General tips

  • Run ansible-playbook with -v parameter to get more detailed output.

Common issues

  • DataVersionMismatch: OS Migrate runtime is version 'X.Y.Z', but tried to parse data file 'abc.yml' with os_migrate_version field set to 'A.B.C'. (Exported data is not guaranteed to be compatible across versions. After upgrading OS Migrate, make sure to remove the old YAML exports from the data directory.)

    When OS Migrate export playbooks run, the existing data files aren’t automatically truncated. OS Migrate gradually adds each resource serialization to the (perhaps existing) YAML file, or it updates a resource serialization if one with the same ID is already present in the file.

    OS Migrate will refuse to parse YAML files which were created with a different version. In many cases such parsing would “just work”, but not always, so OS Migrate is being defensive and requires clearing out the data directory when upgrading to a new version, and re-running the export playbooks.

    Alternatively, an advanced user can verify that the previous and new OS Migrate does not include any change in export data structures, and can edit the os_migrate_version field in the data files. This option should be used with caution, but it may prove useful in special scenarios, e.g. if external causes prevent re-exporting the data.

  • AnsibleCensoringStringIssue: workloads.yml setup task altering log_file path during preliminary import workload steps. (As a result susequent import tasks are failing due to non-existent path error.)

    OS Migrate uses OpenStack modules to build their argument spec by using a function in OpenStack module utils. When project names are marked as no_log it causes values to be censored in the response. This is seen here in the import workloads setup task where /home/project_name/workloads/import_workloads.yml becomes /home/******/workloads/import_workloads.yml.

    OS Migrate cannot specify that only the password in the credentials dictionary should be treated as a secret, instead the whole credentials dictionary is marked as a secret.

    A workaround to this is to sanitize the project name with something in a pre-migration playbook that sets up storage directories for OS Migrate variables or data. This can prove beneficial in the event of users running into censored string issues relating to ansible.

  • KeypairMigrationPitfalls: Keys are not seen by user performing migrations. When a user creates keypairs and assigns those keypairs to its inteded resource its noted that users used in the migration process can access the inteded resources but not the required keys. This leads to checks failing since the user can't check if the key exist in the source cloud.

    OS Migrate has an export_user_keypairs.yml which escalates using admin privileges.

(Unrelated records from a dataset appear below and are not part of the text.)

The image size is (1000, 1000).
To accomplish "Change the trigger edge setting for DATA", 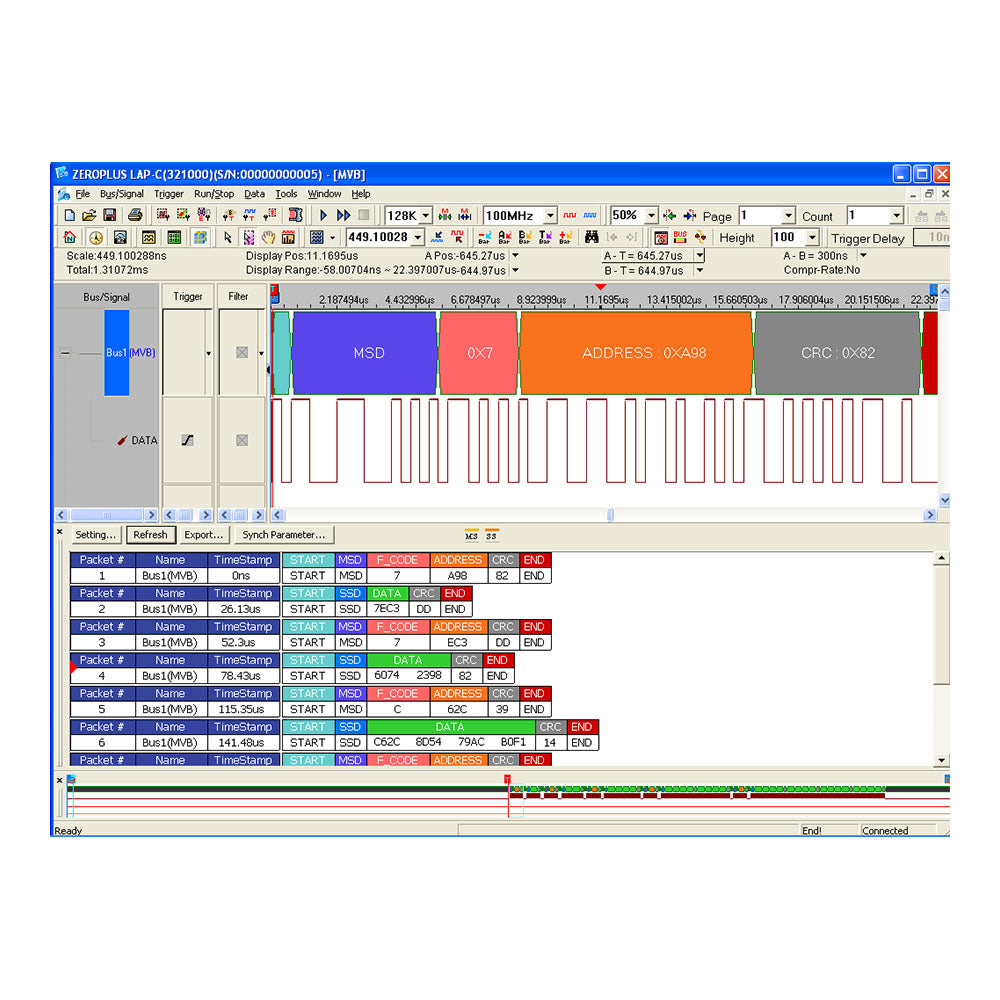I will coord(187,440).
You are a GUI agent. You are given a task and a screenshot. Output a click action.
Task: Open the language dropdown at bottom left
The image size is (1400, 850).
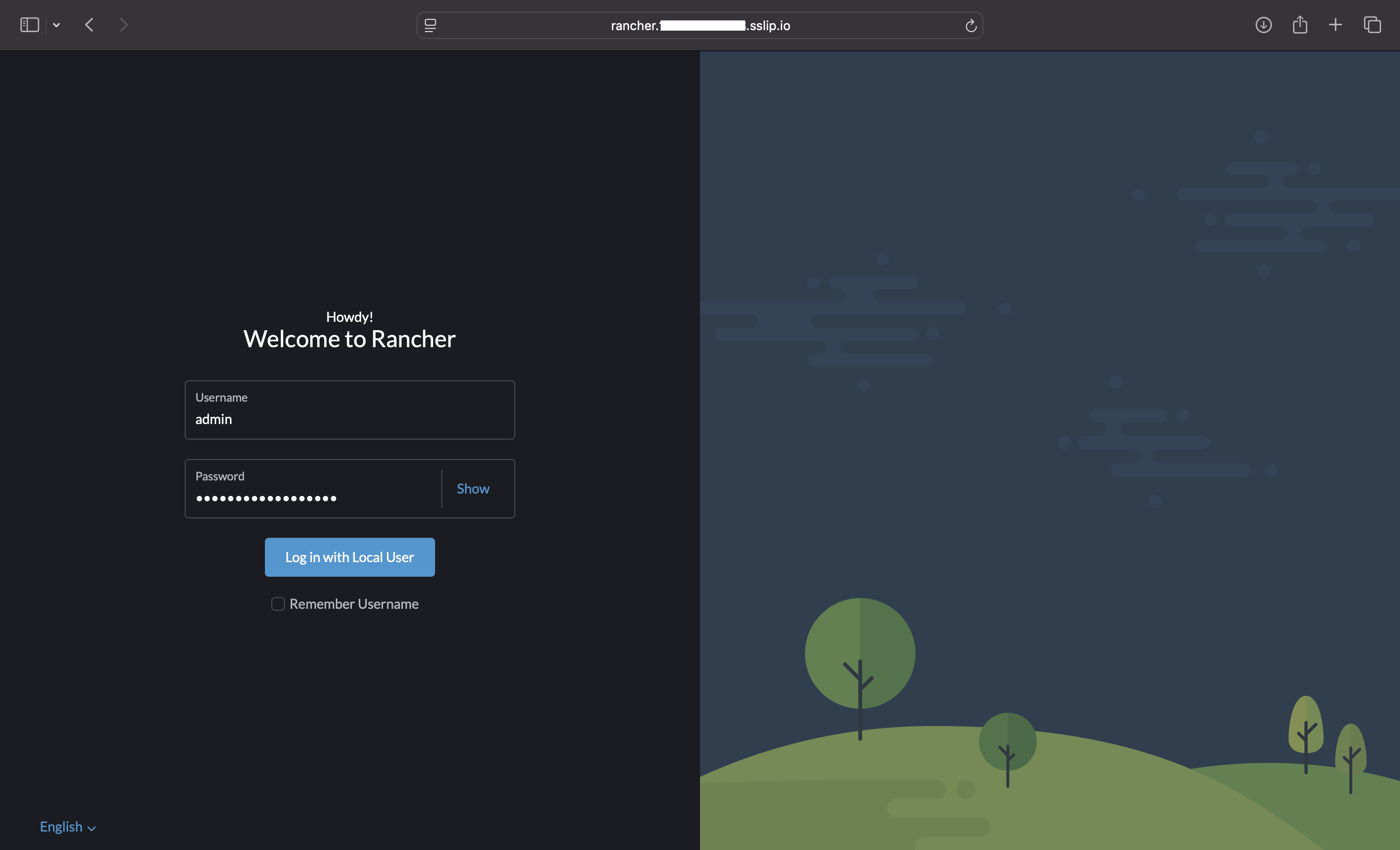point(67,827)
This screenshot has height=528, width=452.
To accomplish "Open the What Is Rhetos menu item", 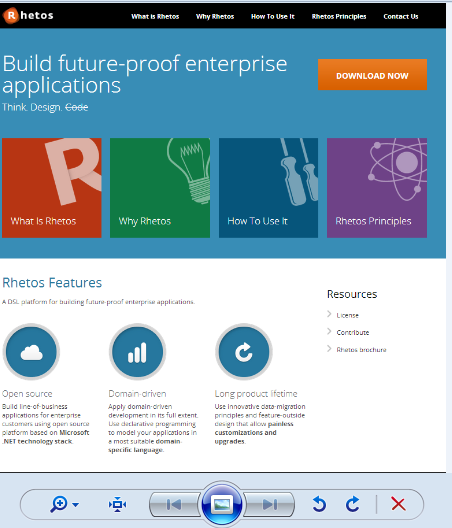I will (x=155, y=16).
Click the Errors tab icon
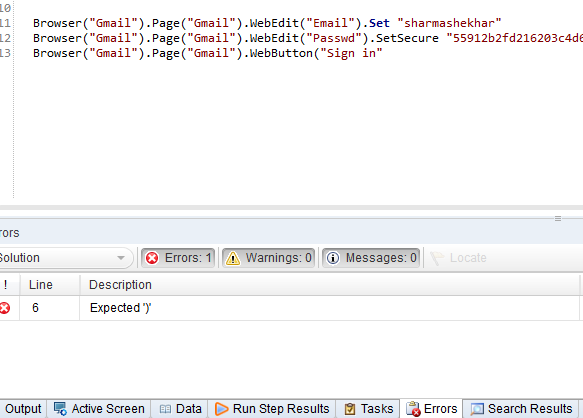Image resolution: width=583 pixels, height=418 pixels. pyautogui.click(x=413, y=409)
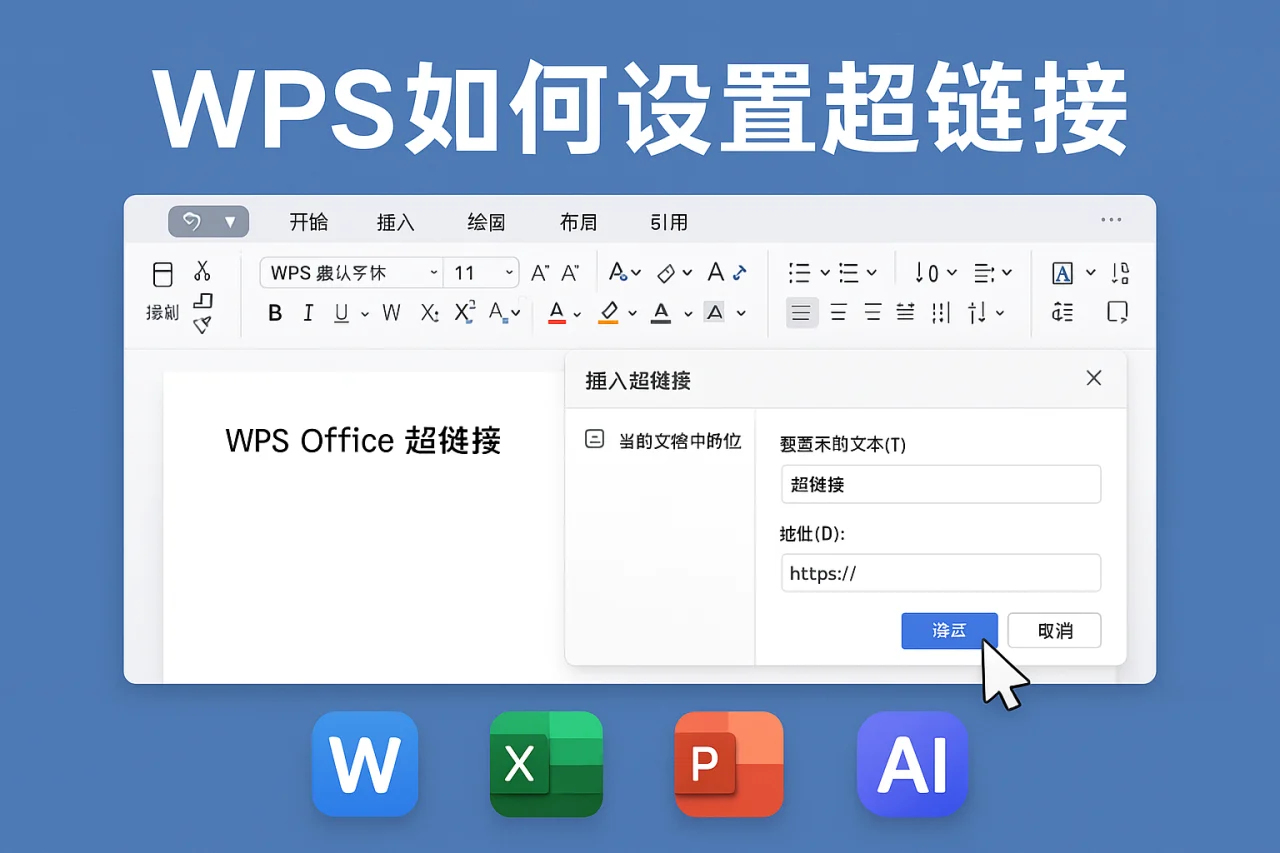Image resolution: width=1280 pixels, height=853 pixels.
Task: Apply italic formatting
Action: pyautogui.click(x=308, y=312)
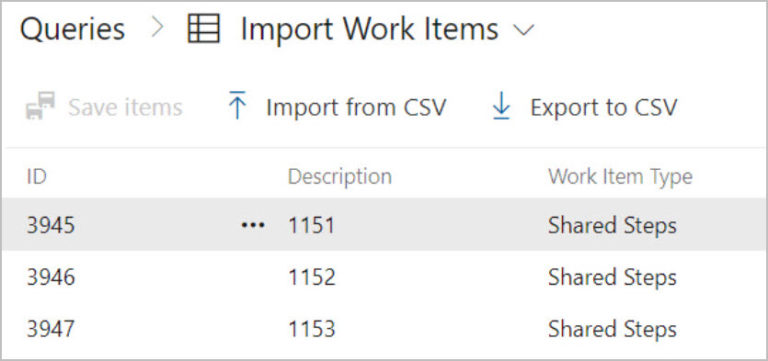Viewport: 768px width, 361px height.
Task: Select the row with ID 3947
Action: [384, 329]
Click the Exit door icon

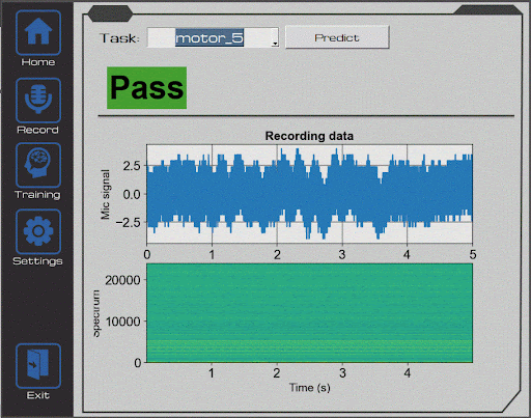[x=38, y=365]
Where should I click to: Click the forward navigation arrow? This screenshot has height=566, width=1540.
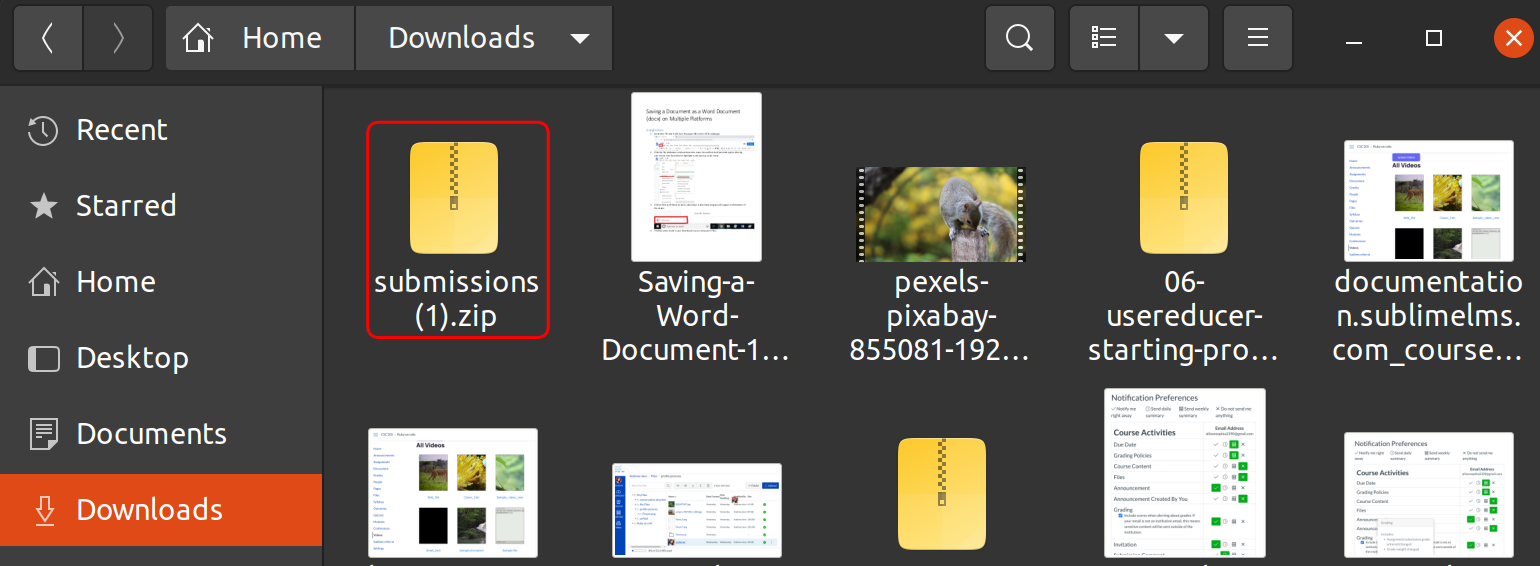coord(118,38)
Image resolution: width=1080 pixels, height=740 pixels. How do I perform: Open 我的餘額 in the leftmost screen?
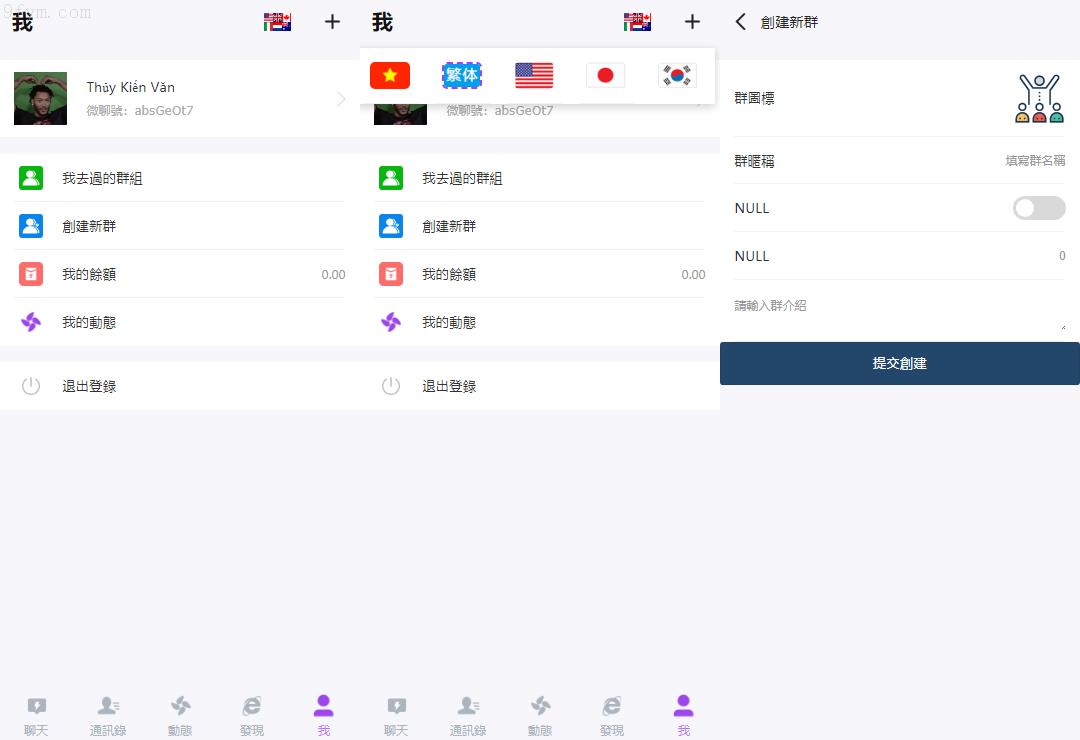click(x=89, y=274)
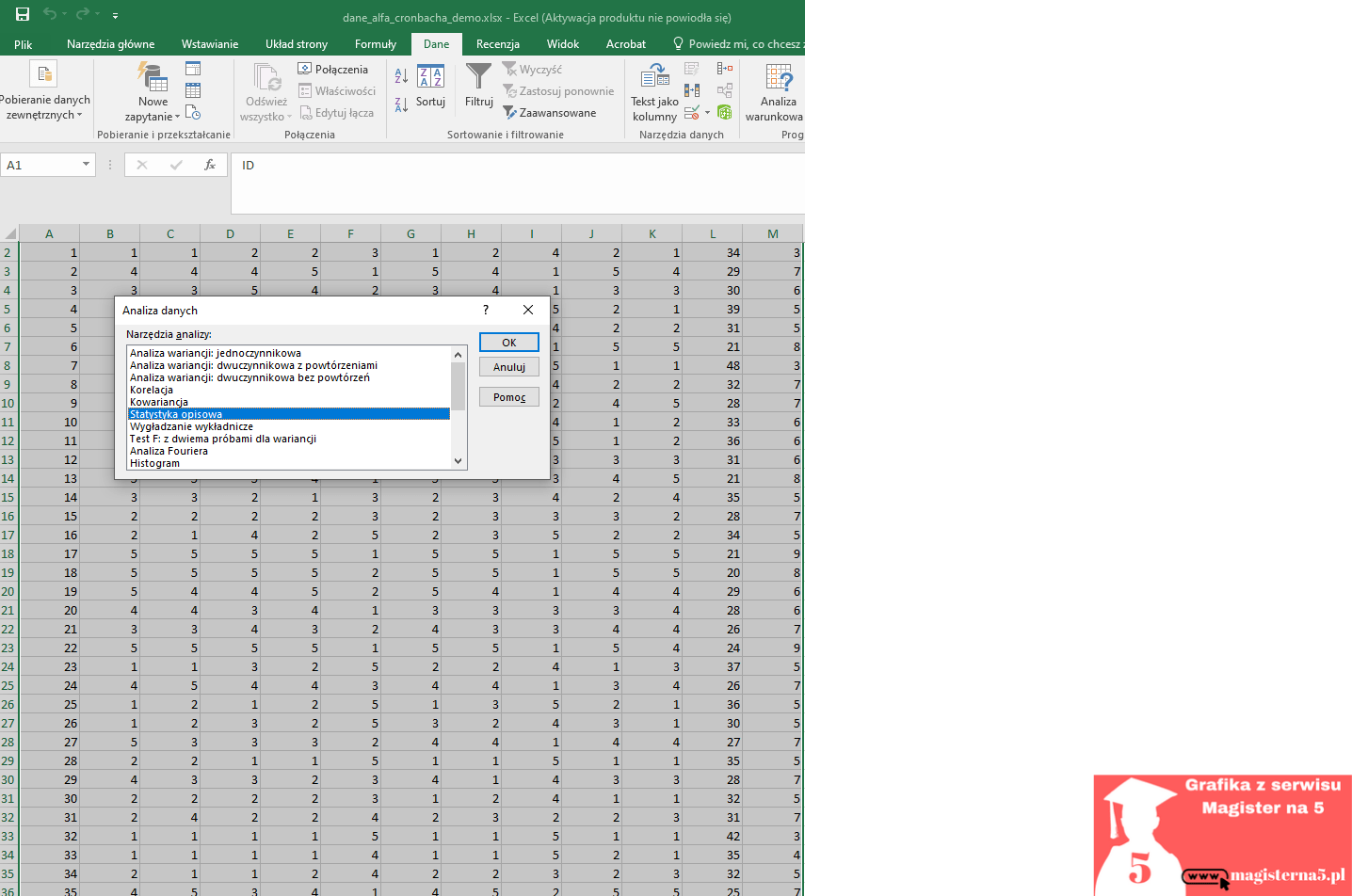
Task: Select Histogram in the analysis tools list
Action: 155,463
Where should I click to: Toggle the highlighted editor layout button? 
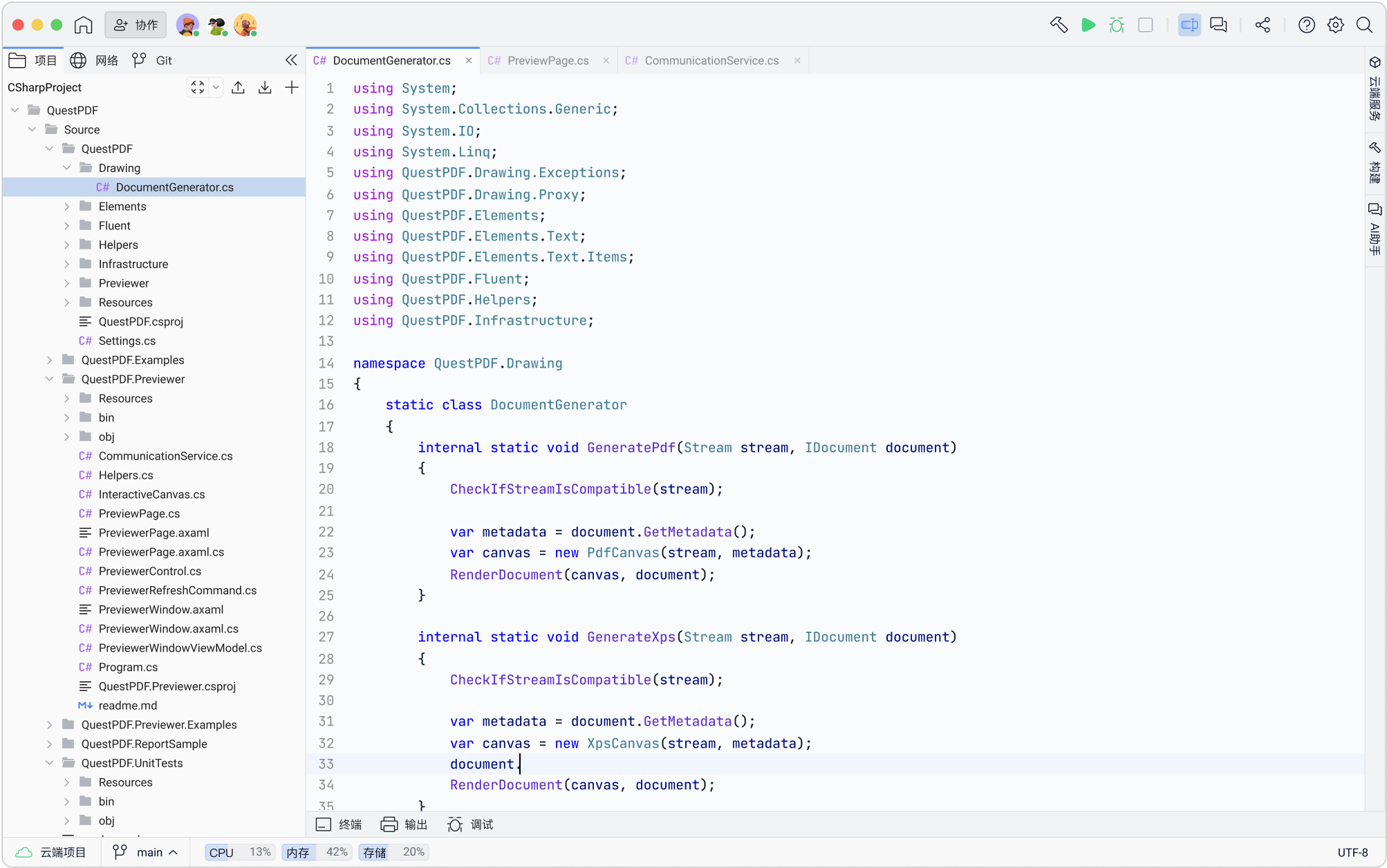tap(1189, 25)
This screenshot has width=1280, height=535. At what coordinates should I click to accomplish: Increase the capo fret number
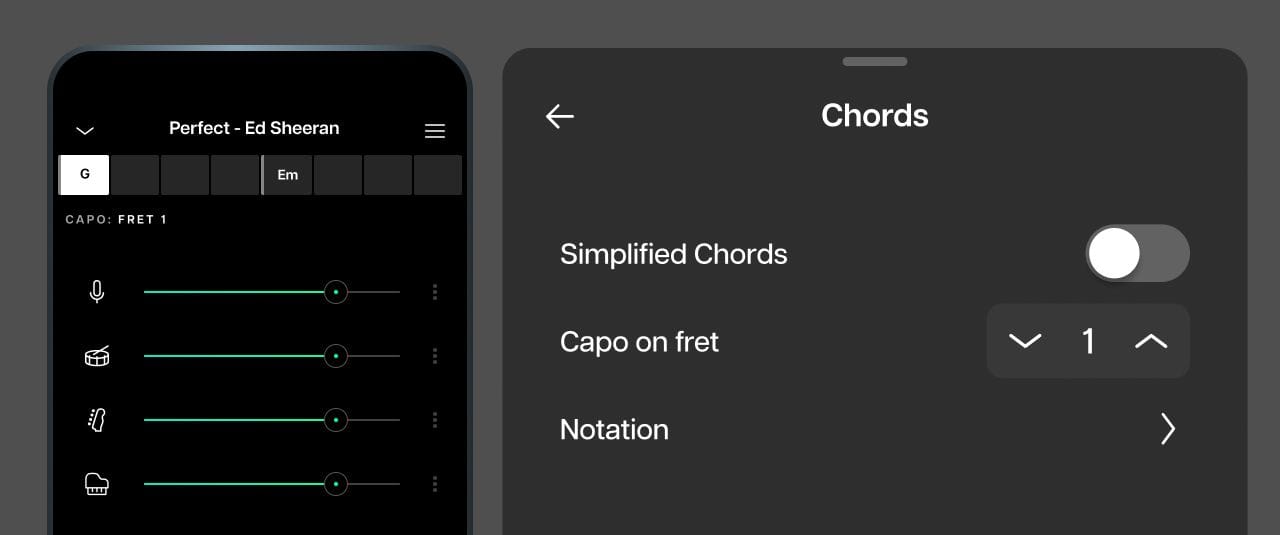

By default it iterates over all users and their keys, but it listens for filter variables which can help scope down the export.

    How to use those key exports depends on how the workload migration should be done. Either the keys can be uploaded to destination to the respective users via import_users_keypairs.yml playbook, and destination credentials for workload migration have to be of the users who can see the keys.

    An alternative for the following issues is the and user_ref.domain_name in the exported YAML could be edited from actual names to %auth% values, and that data file could then be used with import_keypairs.yml (run as a tenant user, not admin), which would import all the various keys under a single user, and that user could then perform the migration, having all the necessary public keys.